Problem requirements:
Output exactly the lines below, starting with the line that has "Where should I" and going on through the line that has "Click the dock", both included, and no other lines.

━━ Records for this task ━━

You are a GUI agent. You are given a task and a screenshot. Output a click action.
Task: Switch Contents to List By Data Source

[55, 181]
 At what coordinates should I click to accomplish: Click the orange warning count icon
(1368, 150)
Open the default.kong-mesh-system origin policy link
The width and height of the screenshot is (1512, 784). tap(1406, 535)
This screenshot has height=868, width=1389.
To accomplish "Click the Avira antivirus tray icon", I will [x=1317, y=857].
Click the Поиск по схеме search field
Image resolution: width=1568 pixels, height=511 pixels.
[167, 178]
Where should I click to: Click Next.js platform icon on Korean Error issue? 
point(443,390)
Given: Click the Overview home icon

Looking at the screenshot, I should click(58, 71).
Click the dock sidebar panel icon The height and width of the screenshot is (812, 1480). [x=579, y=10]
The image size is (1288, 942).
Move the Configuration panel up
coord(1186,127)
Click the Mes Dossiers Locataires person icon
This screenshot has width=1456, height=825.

━━━

Answer section:
Where should I click to: Click Next.js platform icon on Korean Error issue? 
point(443,390)
Given: Click the Overview home icon

Looking at the screenshot, I should click(58, 71).
Click the dock sidebar panel icon The height and width of the screenshot is (812, 1480). [x=579, y=10]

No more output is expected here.